“Half-an-hour lost, and we may be too late!”
They were the last words of the hunter, as he hurried away from the hut.
They were true, except as to the time. Had he said half-a-minute, he would have been nearer the mark. Even at the moment of their utterance, the man, whose red writing had summoned assistance, was once more in dread danger — once more surrounded by the coyotés.
But it was not these he had need to fear. A far more formidable foe was threatening his destruction.
Maurice Gerald — by this time recognised as the man in the cloak and Panama hat — after doing battle with the wolves, as already described, and being rescued by his faithful Tara, had fought repose in sleep.
With full confidence in the ability of his canine companion to protect him against the black birds, or the more dangerous quadrupeds, with which he had been in conflict, he soon found, and for several hours enjoyed it.
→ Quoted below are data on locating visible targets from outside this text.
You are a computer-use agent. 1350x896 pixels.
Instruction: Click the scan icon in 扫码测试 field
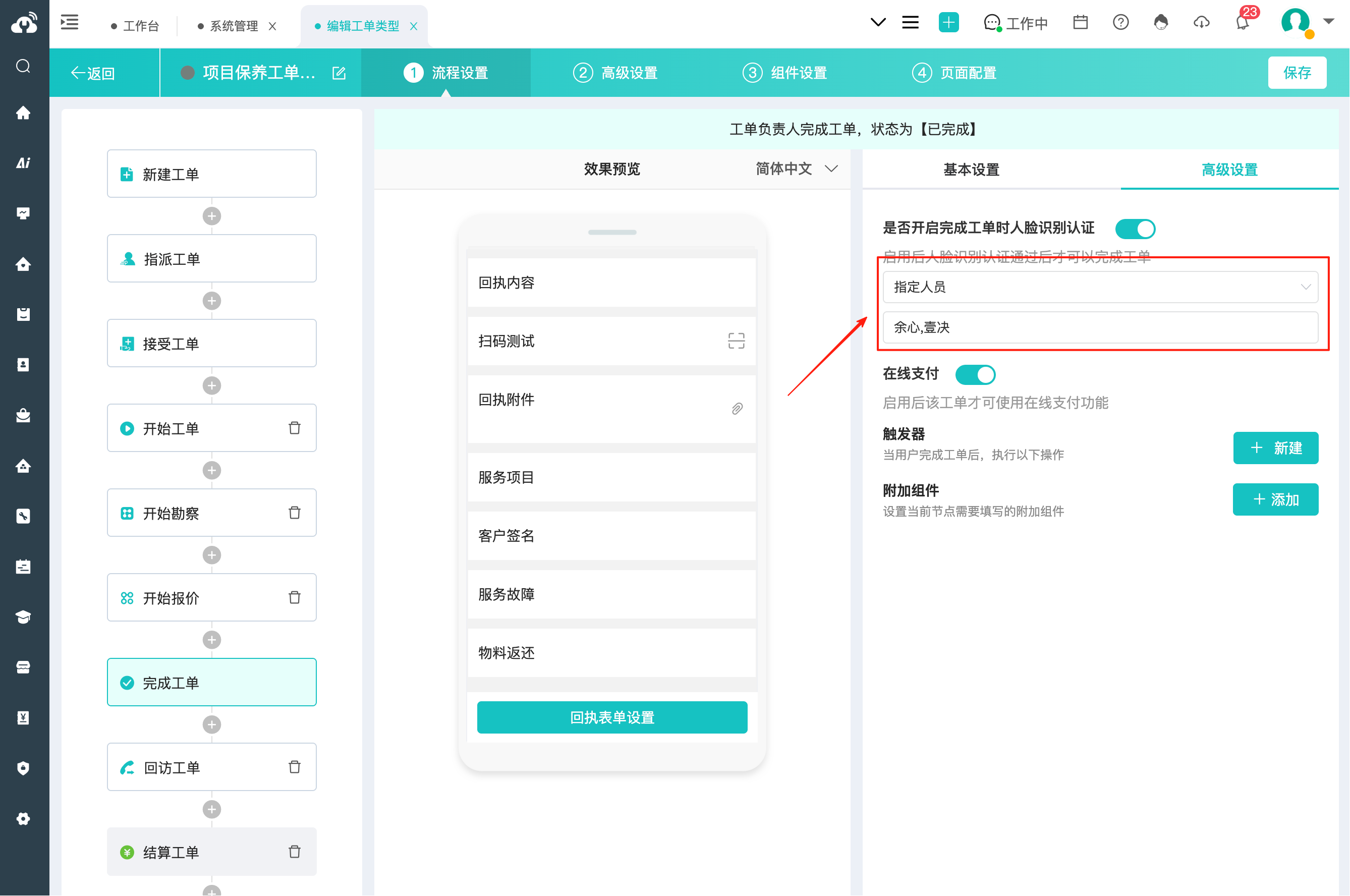coord(737,341)
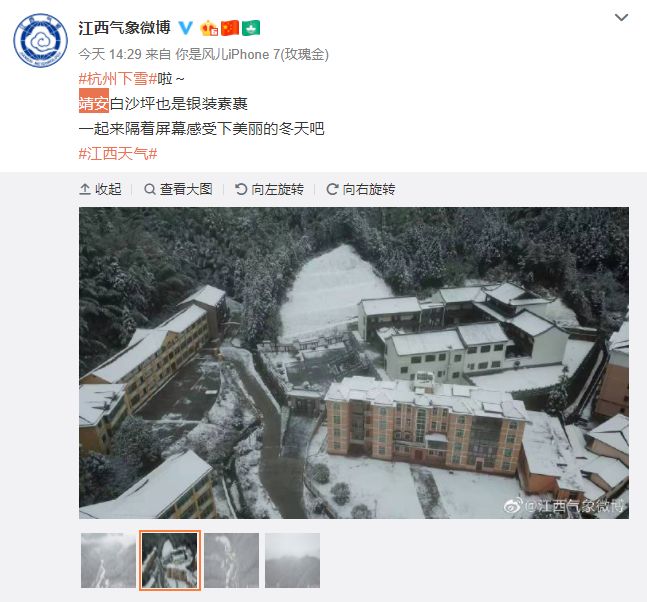
Task: Open the 今天 14:29 timestamp link
Action: 110,54
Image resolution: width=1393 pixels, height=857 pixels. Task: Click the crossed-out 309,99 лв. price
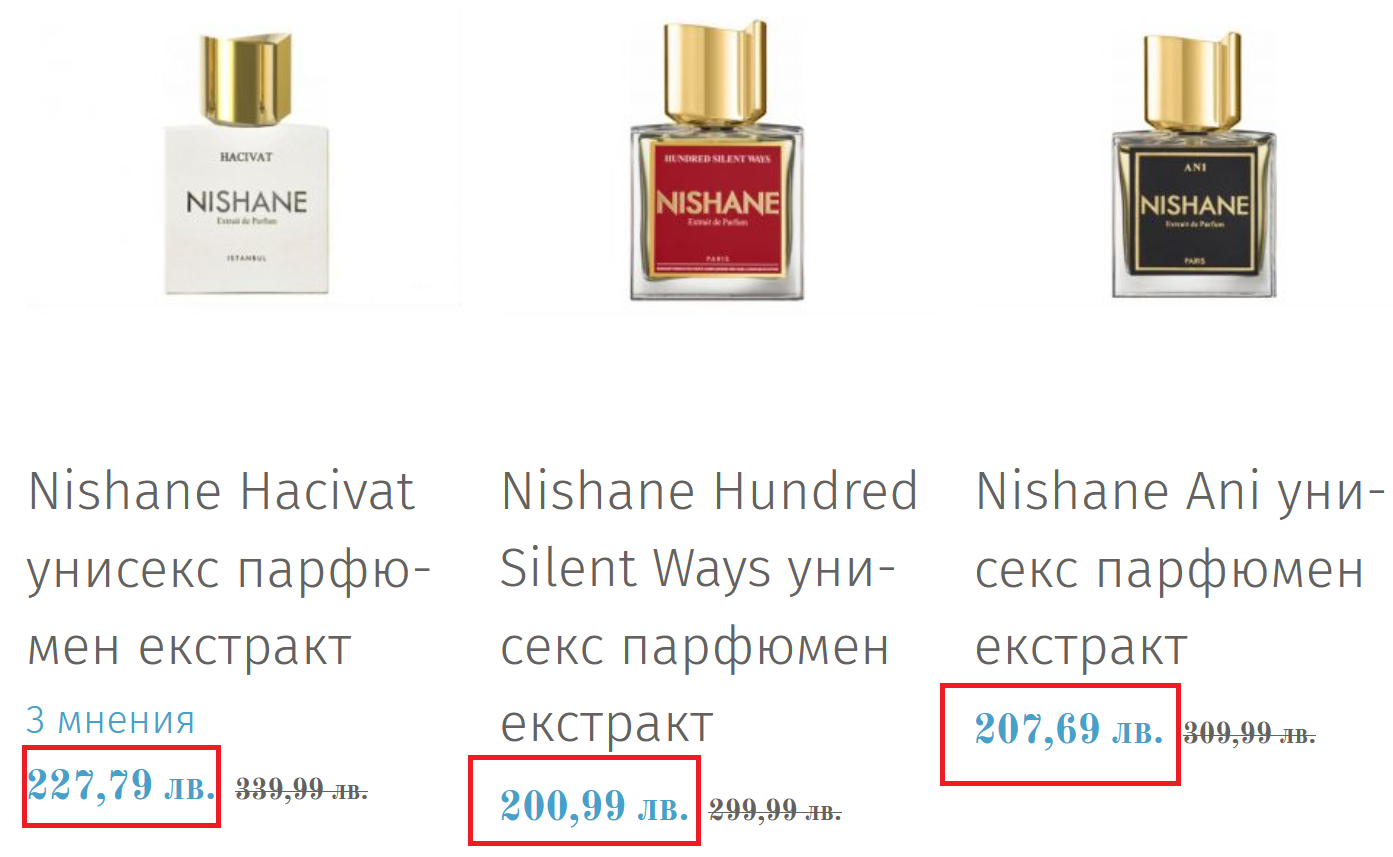click(x=1249, y=734)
He awoke of his own accord. Finding his strength much restored, he once more turned his attention to the perils that surrounded him.
The dog had rescued him from the jackals, and would still protect him against their attacks, should they see fit to renew it. But to what end? The faithful creature could not transport him from the spot; and to stay there would be to die of hunger — perhaps of the wounds he had received?
He rose to his feet, but found that he could not stand upright. Feebleness was now added to his other infirmity; and after struggling a pace or two, he was glad to return to a recumbent position.
At this crisis a happy thought occurred to him. Tara might take a message to the hut!
“If I could but get him to go,” said he, as he turned inquiringly towards the dog. “Come hither, old fellow!” he continued, addressing himself to the dumb animal; “I want you to play postman for me — to carry a letter. You understand? Wait till I’ve got it written. I shall then explain myself more fully.”
“By good luck I’ve got a card,” he added, feeling for his case. “No pencil! That don’t matter. There’s plenty of ink around; and for a pen I can use the thorn of yonder maguey.”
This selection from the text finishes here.